A tarde de sua ausência

       



    Tudo em Carlos Heitor Cony é matéria de memória. Não só pelo livro "Quase Memória" ,que o levou a uma segunda vida literária, mas o conjunto da obra. Cony era um romancista e articulista muito conhecido no início dos anos 60 quando  veio o golpe militar que primeiro apoiou e depois esconjurou. Isso lhe valeu um ostracismo, exílio que ele cumpriu em grande parte trabalhando como ghostwriter de Adolpho Bloch. Eu mesmo o vi no começo dos anos 80 batucando um editorial ao lado de Adolpho que ditava o que queria dizer . Entre os dois uma enorme bandeja de jabuticabas. Cena de filme.
       Pois bem. Acabo de ler "A Tarde de sua ausência" outro dos muitos romances curtos dele lançado há alguns anos. É Cony puro. Cony na veia do seu desalento , na sua poética desesperança que sempre nos traz de volta cenários antigos de um Rio de Janeiro do passado. Aqui a Ipanema é outra, Vila Isabel é outra , outros são os tempos. Tempos representados pela agonia e queda de um casarão de Ipanema que literalmente desmorona junto com a ruína da família. Seria mais uma sinopse de um novelão mexicano não fosse a habilidade de Cony em nos conduzir entre as palavras fazendo com que frases, períodos e capítulos virem sensações. Cony, ame-o ou deixe-o sabe escrever como poucos.
      Em 1998 quando eu estreava o primeiro programa "Literatura" ( exibido até 2005 em várias emissoras de TV) levei Cony para prosear. Um dos meus escritores preferidos ele foi um dos três convidados. Outro foi Marcos Rey, um dos meus preferidos também. Completava a lista do primeiro programa a escritora de infanto-juvenis Márcia Kupstas,muito querida e competente no que faz e que anda sumida.

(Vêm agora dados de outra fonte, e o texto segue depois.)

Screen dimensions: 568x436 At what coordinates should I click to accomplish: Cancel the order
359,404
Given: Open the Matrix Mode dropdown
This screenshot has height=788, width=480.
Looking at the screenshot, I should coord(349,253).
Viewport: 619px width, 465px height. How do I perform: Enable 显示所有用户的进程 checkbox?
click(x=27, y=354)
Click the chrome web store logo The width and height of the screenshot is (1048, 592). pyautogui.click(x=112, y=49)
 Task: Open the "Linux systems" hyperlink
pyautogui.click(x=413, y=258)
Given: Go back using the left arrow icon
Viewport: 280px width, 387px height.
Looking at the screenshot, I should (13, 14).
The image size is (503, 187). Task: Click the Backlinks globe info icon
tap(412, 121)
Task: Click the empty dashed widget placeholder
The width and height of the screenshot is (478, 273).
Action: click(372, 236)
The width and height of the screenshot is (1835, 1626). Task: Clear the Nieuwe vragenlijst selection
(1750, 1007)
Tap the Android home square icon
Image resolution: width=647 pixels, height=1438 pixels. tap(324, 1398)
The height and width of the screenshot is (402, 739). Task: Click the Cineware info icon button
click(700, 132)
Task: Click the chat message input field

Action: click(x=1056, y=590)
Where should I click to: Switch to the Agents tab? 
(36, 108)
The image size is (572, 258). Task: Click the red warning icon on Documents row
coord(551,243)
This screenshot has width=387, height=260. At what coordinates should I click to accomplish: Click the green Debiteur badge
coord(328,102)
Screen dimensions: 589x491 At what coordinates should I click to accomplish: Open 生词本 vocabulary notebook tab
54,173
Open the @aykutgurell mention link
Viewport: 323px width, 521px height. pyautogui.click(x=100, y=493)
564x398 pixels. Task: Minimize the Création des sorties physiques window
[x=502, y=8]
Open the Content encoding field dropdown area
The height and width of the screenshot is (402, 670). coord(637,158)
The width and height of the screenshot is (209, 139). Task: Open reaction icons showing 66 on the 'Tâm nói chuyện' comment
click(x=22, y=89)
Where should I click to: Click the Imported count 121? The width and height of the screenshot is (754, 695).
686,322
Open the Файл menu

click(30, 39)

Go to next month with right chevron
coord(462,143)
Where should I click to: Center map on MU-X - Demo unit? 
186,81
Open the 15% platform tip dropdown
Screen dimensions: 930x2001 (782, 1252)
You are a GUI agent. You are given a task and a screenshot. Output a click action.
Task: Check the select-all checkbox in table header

        Naquele programa Cony, sempre um gentleman,  seguiu no seu sempre cálido desalento que antes de ser uma característica de sua literatura é um certo jeito de ser dele. Tive outros e agradáveis encontros com Cony e vim aqui só para dizer o quanto gosto do que ele faz. Convivendo há muitos anos com uma doença Cony dialoga com a morte com aparente serenidade. Ele mesmo me disse isso com outras palavras . E por que evoco aqui a "desdita das gentes" ? Apenas para pedir que ela demore a nos levar o Cony pois será muito triste a tarde de sua ausência.